According to Politico, Bisbee lobbied Parson’s office to appoint Scharf attorney general in 2022, allegedly warning that appointing someone else “is gonna create problems” for the governor’s office.

The position was being vacated by Eric Schmitt, who won a seat in the U.S. Senate and had long enjoyed support from RAGA. Schmitt previously served as vice chairman of RAGA’s executive committee, and he endorsed Bailey last month while also stating that Scharf is a “personal friend” and “an excellent candidate to hold the office.”

It was the Politico article that appears to have inspired Parson’s letter.

The story quoted Bisbee telling the governor’s office to “spend less time fueling childish gossip.”

Parson complained about the quote in his letter, and argued Bailey was being treated differently by RAGA than Schmitt despite both being appointed by Parson to the job.
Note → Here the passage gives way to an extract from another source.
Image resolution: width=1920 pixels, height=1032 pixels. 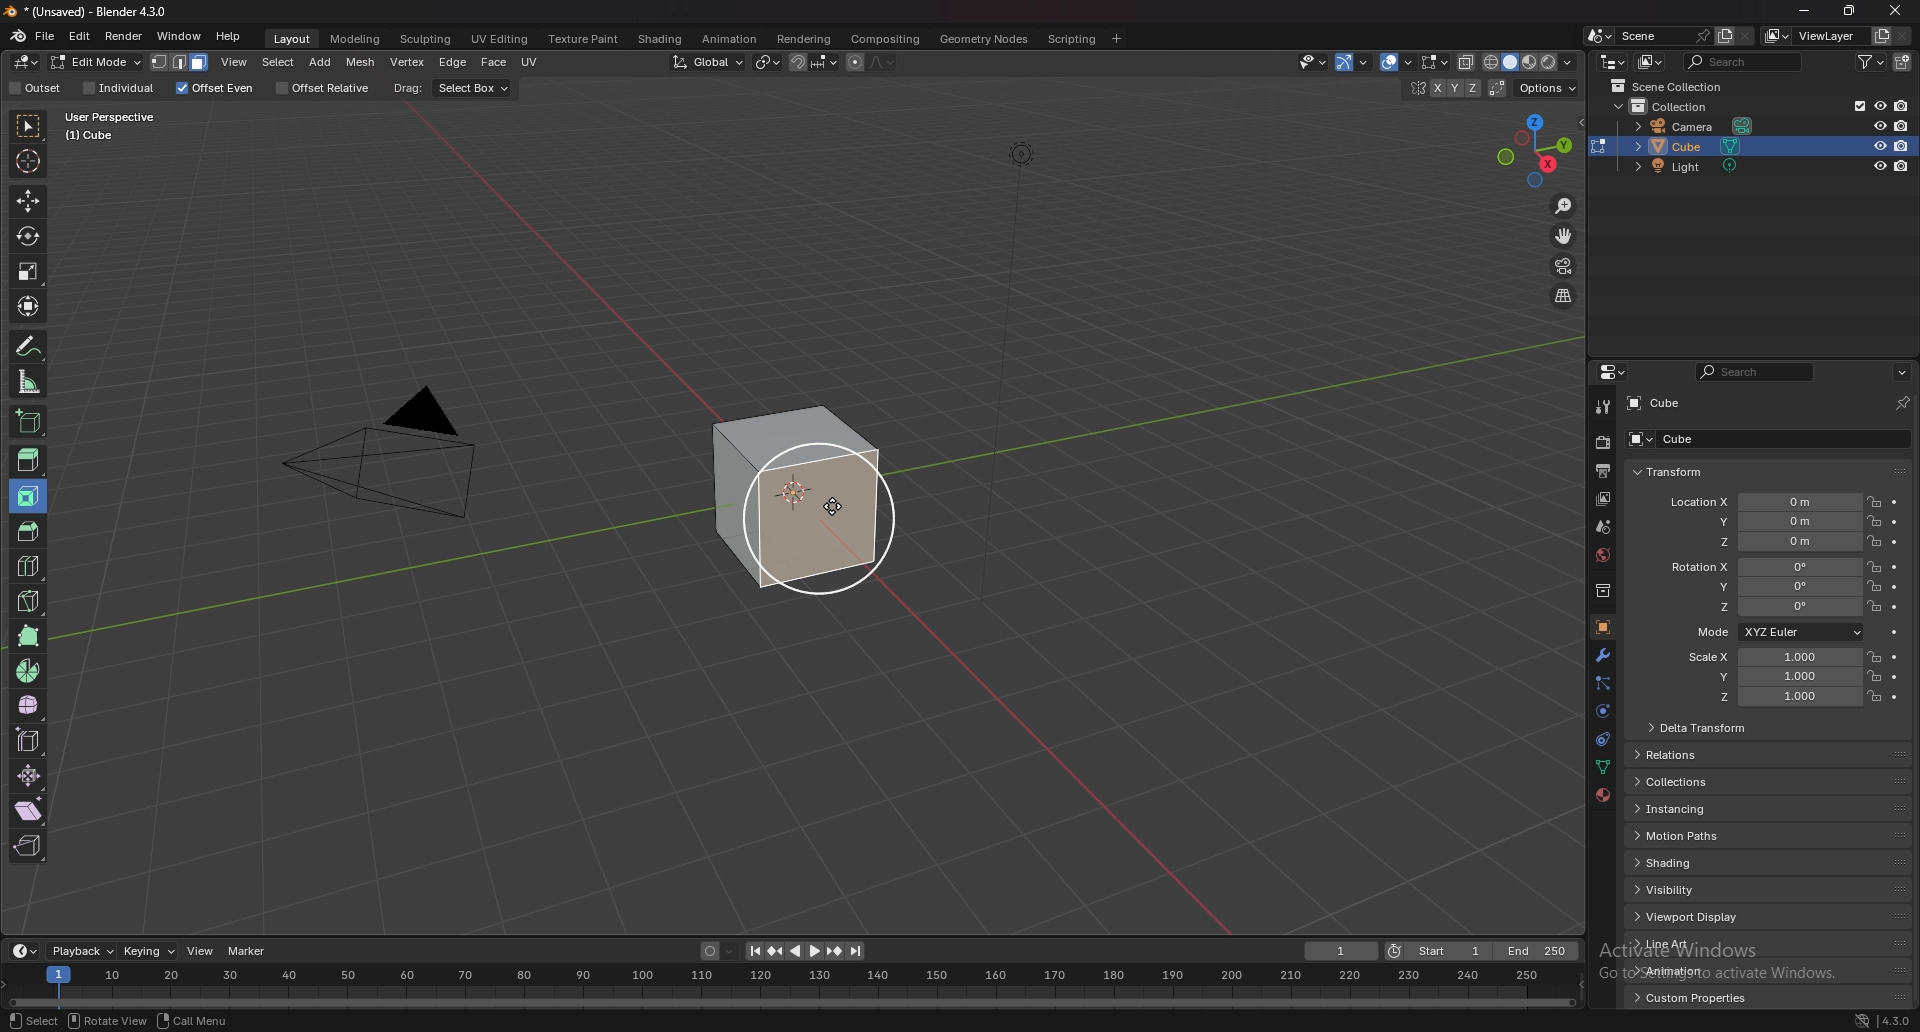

And he accused Bisbee of creating confusion “around the organization’s support for an opponent.”

Bisbee did not respond to requests for comment from The Independent.

Michael Hafner, Bailey’s campaign spokesperson, said the attorney general has a strong relationship with RAGA, “partnering with his fellow RAGA members on at least 159 issues, demonstrating his strong commitment to our shared conservative values.”

“General Bailey is proud,” Hafner said, “to join his Republican colleagues around the country to take Joe Biden to court, defend Missourians from the left’s attacks on our freedoms, and is proud to lead the charge nationally on many of the conservative legal movement’s most important fights.”

He accused Scharf of trying to “score cheap political points” by criticizing Parson’s letter.

Concerns about the use of official resources for campaigns have come up sporadically over the years in Missouri. And two of the highest profile examples involve attorneys general.

In 1993, former Attorney General Bill Webster pleaded guilty to two federal felony chargesrelated to using his state staff and office equipment for political purposes. Employees in Webster’s office laid out and printed campaign material on state time using state equipment.

In 2018, former Attorney General Josh Hawley was investigated by the secretary of state’s office and auditor’s office after it was revealed his campaign consultants helped run his taxpayer-funded office, including leading meetings during work hours in the state Supreme Court building in Jefferson City, where the attorney general’s office is located. Hawley also used a state car for campaign travel.

The secretary of state found no evidence Hawley violated election law. The auditor concluded that Hawley may have misused state resources, but whether he ultimately broke the law was unclear because the attorney general’s office conducted business off government servers through use of private email and text messaging.